A group of approximately 25 Christian Reformed Church members joined a crowd of more than 200,000 people at the People’s Climate March in Washington, D.C., this past Saturday, Apr. 29. Most of the CRC members who marched are involved in the CRC’s Climate Witness Project (CWP).

Their participation in the march was part of a broader event called Acting in Faith: Evangelical Climate Advocacy Days, organized by the Office of Social Justice, Young Evangelicals for Climate Action (YECA), and Climate Caretakers. The group that attended the three-day event included evangelical Christians from across the United States.

Group members marched in the People’s Climate March on Saturday, attended advocacy training and worship on Sunday, and met with members of Congress on Monday.

The goal of the event was to demonstrate that Christians care about climate change and to encourage elected officials to pursue sensible climate policy changes, according to Steve Mulder, event organizer and coordinator for the CRC’s Climate Witness Project.

Approximately 100 group members marched in the People’s Climate March.

“I enjoyed marching with fellow Christians from around the country and hearing the specific ways they are working to care for our Father's world,” said Dale Hulst, a CWP partner at Alger Park CRC in Grand Rapids, Mich.

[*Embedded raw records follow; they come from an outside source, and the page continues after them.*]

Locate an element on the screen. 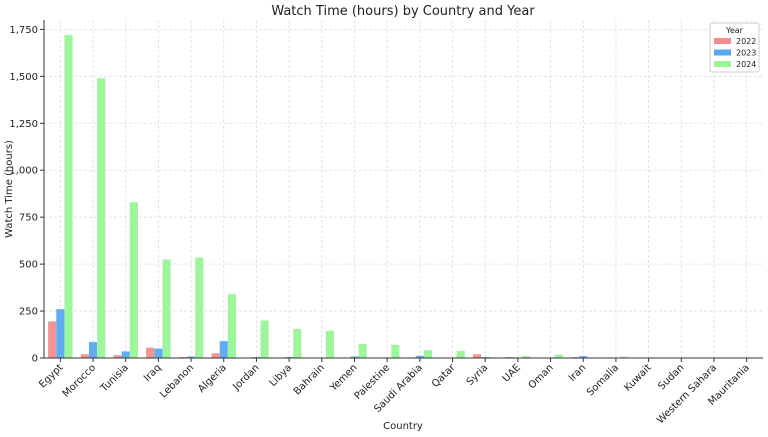  bar-2022-egypt is located at coordinates (52, 340).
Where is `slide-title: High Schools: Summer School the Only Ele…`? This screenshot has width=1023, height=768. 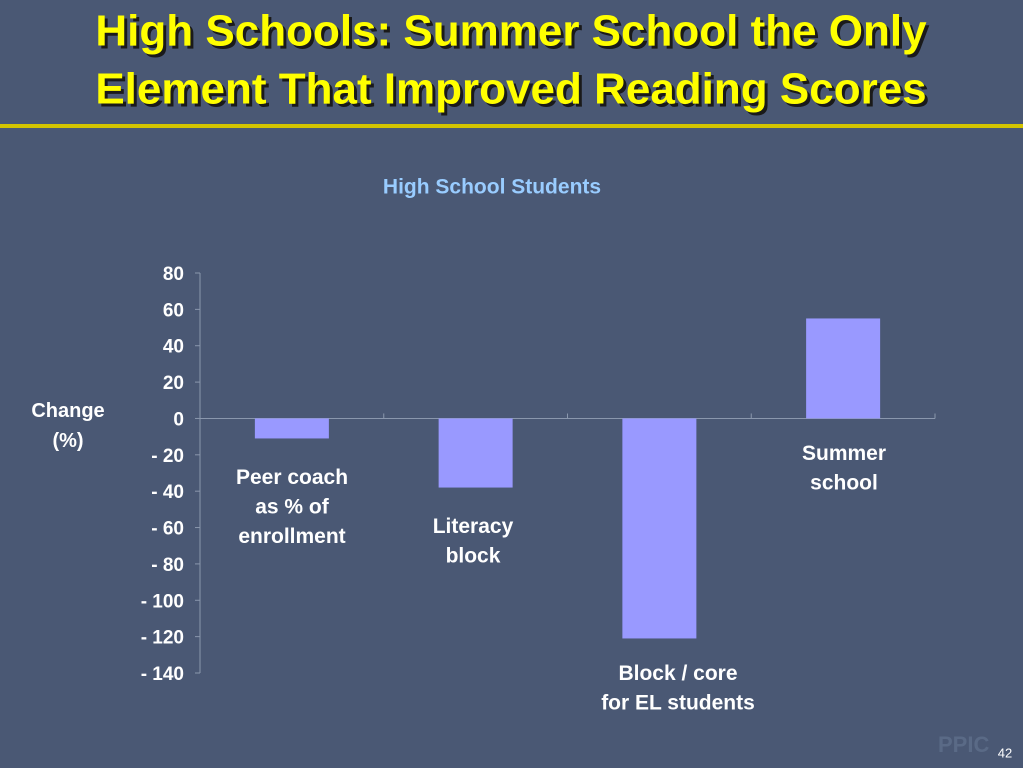
slide-title: High Schools: Summer School the Only Ele… is located at coordinates (512, 62).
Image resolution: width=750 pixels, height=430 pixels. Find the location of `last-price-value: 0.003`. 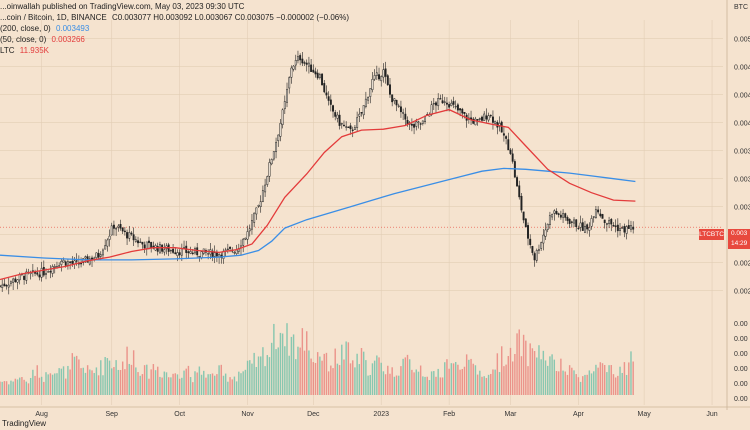

last-price-value: 0.003 is located at coordinates (740, 234).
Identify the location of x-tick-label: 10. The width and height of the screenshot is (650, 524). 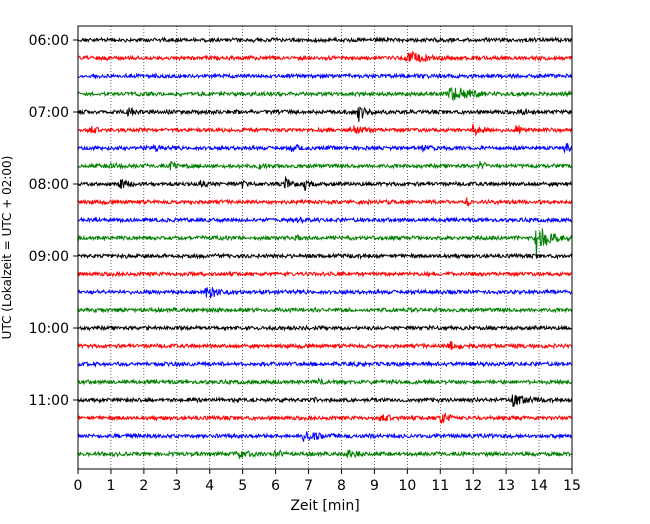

Claire McWilliams, a CRC member who is also a member of YECA, echoed similar thoughts: “I loved the contrast between marching on Saturday to lobbying and bridge building on Monday. I loved the opportunity to share about how I advocate for climate because of my faith.”

Organizers arranged 37 meetings on Capitol Hill with members of Congress or their staffers. In the meetings, the group stressed the importance of taking action on climate change.

“It's the poor and the vulnerable that suffer first and the most because of a changing climate, and it's clear in Scripture that God stands up for the weak — and so must we in Jesus' name,” said Phillip Leo, a CWP regional organizer in the Chicago, Ill., area. “Marching and lobbying for me isn't about partisan politics but about taking seriously my role in the ministry of reconciliation.”

“The advocacy day was charged with energy and passion,” said Barry Meyer, a CWP regional organizer in the Denver, Colo., area. “The entire event was an opportunity to make my voice heard and to meet a wonderful group of passionate Christian people.”